Adenike “Denike” Adekunle has never been known to sit back and wait for opportunity to knock. The Nigerian-born founder of the Lagos-based fortified foods initiative, Forti Foods, can trace her solutions-driven focus, natural talent for entrepreneurship and enterprising spirit way back to when she was a teenager at high school in Dublin, Ireland.
Her journey, as you will see, has been a blend of action and resourcefulness.
Forti Foods, which provides nutrient-rich ready-to-eat convenience meals, first and foremost to stave off food insecurity in Nigeria and uplift the vulnerable, has grown from Adekunle’s research and development (R& D) journey. This evolved from an interest in health and nutrition that unfolded during four years of biomedical studies in the UK and Ireland.
All of this bubbles in a merry mix (her energy and enthusiasm are contagious) with the idea that “the best way to bring people together is around food,” which in turn inspired three separate culinary business ventures in London. Creating authentic and what would be regarded as typical foods in Nigeria, were her focus for all three.
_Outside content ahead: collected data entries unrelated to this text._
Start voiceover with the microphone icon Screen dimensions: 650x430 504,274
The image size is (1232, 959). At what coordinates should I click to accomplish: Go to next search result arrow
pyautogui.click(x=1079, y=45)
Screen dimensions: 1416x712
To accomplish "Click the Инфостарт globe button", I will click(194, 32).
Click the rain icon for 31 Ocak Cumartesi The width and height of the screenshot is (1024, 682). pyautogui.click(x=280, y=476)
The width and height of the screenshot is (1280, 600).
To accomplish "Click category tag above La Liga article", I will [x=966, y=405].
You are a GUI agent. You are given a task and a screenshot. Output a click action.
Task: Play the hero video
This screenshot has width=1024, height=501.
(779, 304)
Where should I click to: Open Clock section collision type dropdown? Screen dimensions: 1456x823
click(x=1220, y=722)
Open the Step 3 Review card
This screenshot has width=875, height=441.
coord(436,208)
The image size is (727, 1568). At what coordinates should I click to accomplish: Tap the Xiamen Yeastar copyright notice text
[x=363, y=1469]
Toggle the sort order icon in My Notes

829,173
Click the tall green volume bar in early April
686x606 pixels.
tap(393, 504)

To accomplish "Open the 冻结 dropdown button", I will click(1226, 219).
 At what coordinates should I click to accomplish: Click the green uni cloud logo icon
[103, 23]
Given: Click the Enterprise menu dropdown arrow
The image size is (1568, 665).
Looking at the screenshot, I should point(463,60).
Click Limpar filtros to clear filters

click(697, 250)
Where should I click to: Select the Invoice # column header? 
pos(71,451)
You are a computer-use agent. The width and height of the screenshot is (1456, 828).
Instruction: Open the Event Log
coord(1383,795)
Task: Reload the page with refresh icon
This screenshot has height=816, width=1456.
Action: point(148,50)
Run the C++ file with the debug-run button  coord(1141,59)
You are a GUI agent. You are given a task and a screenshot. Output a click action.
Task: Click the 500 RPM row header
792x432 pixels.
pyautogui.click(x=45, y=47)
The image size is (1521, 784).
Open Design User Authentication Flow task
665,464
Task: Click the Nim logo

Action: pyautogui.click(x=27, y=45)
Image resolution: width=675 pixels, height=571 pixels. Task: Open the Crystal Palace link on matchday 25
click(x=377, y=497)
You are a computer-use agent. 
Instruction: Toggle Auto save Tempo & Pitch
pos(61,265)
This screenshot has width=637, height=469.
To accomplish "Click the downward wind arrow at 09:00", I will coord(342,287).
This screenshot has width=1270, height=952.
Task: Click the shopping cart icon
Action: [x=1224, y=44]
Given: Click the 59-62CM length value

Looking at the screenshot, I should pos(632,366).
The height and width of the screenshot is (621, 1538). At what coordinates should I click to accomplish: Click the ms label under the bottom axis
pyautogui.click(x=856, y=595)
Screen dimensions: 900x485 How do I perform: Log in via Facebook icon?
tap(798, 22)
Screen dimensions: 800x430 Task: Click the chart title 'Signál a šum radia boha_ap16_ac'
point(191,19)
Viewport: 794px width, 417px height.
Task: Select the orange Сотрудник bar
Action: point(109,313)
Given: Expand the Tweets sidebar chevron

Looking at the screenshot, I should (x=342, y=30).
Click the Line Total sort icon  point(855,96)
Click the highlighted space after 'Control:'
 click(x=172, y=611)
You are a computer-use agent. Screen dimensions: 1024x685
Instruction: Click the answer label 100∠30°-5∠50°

I spoke with Adekunle the day after her 31st birthday. Impressive, the volume of ups and downs and side-hustle adventures she has crammed into a relatively short space in time on her odyssey to date into fortified foods.
“Where there is no struggle, there is no strength.” This pragmatic quote from Oprah came to mind when processing Adekunle’s story.
Fortified Foods Backstory
“London-based social entrepreneur,” is one of the descriptions that pops up when I Google this cosmopolitan young woman of Africa. “My parents wanted to give me the best head start by way of education they could,” she tells me when I ask her about the international journey that is now seeing her tackle food insecurity in Nigeria.
“My dad’s younger sister lives in Dublin, Ireland.” When Adekunle was eight years old, her parents sent her there for her schooling. “I was in Dublin from 2002 to 2014.” Initially at boarding school. Then living with her aunt, who became her guardian. Her parents visited often.
It was as a young teenager in high school that Adekunle got the first taste of her natural penchant for entrepreneurship. “I was super good at making scoobies (colorful little hand-knotted items often used as bracelets).” So she started a small informal business selling them.
In retrospect, she says, her parents’ decision to send her abroad for her education sparked what must have been a wellspring of independence waiting to burst forth.
Post-high school she spent two years “at Uni in Ireland doing biomed — back then I planned to study medicine.”
After two years, she and a friend decided to move to the UK. There, at a college in Greenwich, she did another two years of biomedical studies. “I couldn’t get a loan to complete my degree and left before my finals.” She and her friend were already, by then, involved in a side gig with a culinary focus.
Foods in Nigeria
Adekunle’s LinkedIn profile overviews her corporate journey in London, during which time she specialized in financial crime and regulatory and risk compliance, skills and expertise she continued to hone. But she lost her corporate job in June 2020 when left, right and center, COVID was knocking down everything that did and did not move.
Meanwhile, she and a friend had started the meal prep side gig geared toward young Nigerian professionals in London craving what would be typical foods in Nigeria. She had come across a company in London making pre-packaged jollof rice. She knew hers was better. More authentic and flavorful.